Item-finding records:
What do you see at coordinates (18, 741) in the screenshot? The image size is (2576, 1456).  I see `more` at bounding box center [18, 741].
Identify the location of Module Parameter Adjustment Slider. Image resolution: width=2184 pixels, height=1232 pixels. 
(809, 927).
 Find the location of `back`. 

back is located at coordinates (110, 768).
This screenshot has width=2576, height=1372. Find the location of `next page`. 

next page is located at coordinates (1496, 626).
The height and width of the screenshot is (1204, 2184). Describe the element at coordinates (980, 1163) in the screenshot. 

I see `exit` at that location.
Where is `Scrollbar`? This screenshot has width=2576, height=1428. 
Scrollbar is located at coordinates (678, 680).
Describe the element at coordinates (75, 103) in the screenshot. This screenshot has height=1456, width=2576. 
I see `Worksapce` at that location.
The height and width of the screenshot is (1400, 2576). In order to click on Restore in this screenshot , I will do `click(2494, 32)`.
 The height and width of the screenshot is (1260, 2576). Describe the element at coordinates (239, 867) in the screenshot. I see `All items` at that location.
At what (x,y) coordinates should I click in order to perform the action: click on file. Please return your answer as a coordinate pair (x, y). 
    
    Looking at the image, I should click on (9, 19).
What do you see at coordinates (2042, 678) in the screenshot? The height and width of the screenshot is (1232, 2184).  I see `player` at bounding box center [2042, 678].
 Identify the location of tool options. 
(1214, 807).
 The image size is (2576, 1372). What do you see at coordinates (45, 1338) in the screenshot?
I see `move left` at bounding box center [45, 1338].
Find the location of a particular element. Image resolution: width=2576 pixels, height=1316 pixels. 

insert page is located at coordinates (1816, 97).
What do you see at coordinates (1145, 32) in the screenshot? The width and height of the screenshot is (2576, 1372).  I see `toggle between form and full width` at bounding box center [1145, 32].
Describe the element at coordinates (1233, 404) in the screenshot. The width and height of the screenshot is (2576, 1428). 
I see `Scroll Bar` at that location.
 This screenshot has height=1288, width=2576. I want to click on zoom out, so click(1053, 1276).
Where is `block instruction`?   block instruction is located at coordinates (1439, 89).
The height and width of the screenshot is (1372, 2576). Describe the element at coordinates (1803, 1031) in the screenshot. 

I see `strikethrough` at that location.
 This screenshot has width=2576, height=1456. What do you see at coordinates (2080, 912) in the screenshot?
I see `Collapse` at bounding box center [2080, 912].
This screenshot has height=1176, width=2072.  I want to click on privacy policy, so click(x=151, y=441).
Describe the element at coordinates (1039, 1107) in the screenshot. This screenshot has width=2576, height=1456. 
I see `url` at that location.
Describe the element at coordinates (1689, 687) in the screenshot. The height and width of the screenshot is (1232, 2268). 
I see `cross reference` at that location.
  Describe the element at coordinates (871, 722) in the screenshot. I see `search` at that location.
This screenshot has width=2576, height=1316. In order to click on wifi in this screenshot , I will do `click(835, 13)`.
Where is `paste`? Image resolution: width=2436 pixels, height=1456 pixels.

EXERCISE GOAL:
Rewrite the data above with every "Find the location of" changed to "Locate", leaving everything else unchanged.

CORRECT RESPONSE:
What do you see at coordinates (18, 741) in the screenshot? The image size is (2576, 1456).  I see `more` at bounding box center [18, 741].
Identify the location of Module Parameter Adjustment Slider. Image resolution: width=2184 pixels, height=1232 pixels. 
(809, 927).
 Locate `back`. 

back is located at coordinates (110, 768).
This screenshot has width=2576, height=1372. Locate `next page`. 

next page is located at coordinates (1496, 626).
The height and width of the screenshot is (1204, 2184). Describe the element at coordinates (980, 1163) in the screenshot. 

I see `exit` at that location.
Where is `Scrollbar`? This screenshot has width=2576, height=1428. 
Scrollbar is located at coordinates (678, 680).
Describe the element at coordinates (75, 103) in the screenshot. This screenshot has height=1456, width=2576. 
I see `Worksapce` at that location.
The height and width of the screenshot is (1400, 2576). In order to click on Restore in this screenshot , I will do `click(2494, 32)`.
 The height and width of the screenshot is (1260, 2576). Describe the element at coordinates (239, 867) in the screenshot. I see `All items` at that location.
At what (x,y) coordinates should I click in order to perform the action: click on file. Please return your answer as a coordinate pair (x, y). 
    
    Looking at the image, I should click on (9, 19).
What do you see at coordinates (2042, 678) in the screenshot? The height and width of the screenshot is (1232, 2184).  I see `player` at bounding box center [2042, 678].
 Identify the location of tool options. 
(1214, 807).
 The image size is (2576, 1372). What do you see at coordinates (45, 1338) in the screenshot?
I see `move left` at bounding box center [45, 1338].
Locate a particular element. Image resolution: width=2576 pixels, height=1316 pixels. 

insert page is located at coordinates (1816, 97).
What do you see at coordinates (1145, 32) in the screenshot? The width and height of the screenshot is (2576, 1372).  I see `toggle between form and full width` at bounding box center [1145, 32].
Describe the element at coordinates (1233, 404) in the screenshot. The width and height of the screenshot is (2576, 1428). 
I see `Scroll Bar` at that location.
 This screenshot has height=1288, width=2576. I want to click on zoom out, so click(1053, 1276).
Where is `block instruction`?   block instruction is located at coordinates (1439, 89).
The height and width of the screenshot is (1372, 2576). Describe the element at coordinates (1803, 1031) in the screenshot. 

I see `strikethrough` at that location.
 This screenshot has width=2576, height=1456. What do you see at coordinates (2080, 912) in the screenshot?
I see `Collapse` at bounding box center [2080, 912].
This screenshot has height=1176, width=2072.  I want to click on privacy policy, so click(x=151, y=441).
Describe the element at coordinates (1039, 1107) in the screenshot. This screenshot has width=2576, height=1456. 
I see `url` at that location.
Describe the element at coordinates (1689, 687) in the screenshot. The height and width of the screenshot is (1232, 2268). 
I see `cross reference` at that location.
  Describe the element at coordinates (871, 722) in the screenshot. I see `search` at that location.
This screenshot has width=2576, height=1316. In order to click on wifi in this screenshot , I will do `click(835, 13)`.
Where is `paste`? Image resolution: width=2436 pixels, height=1456 pixels.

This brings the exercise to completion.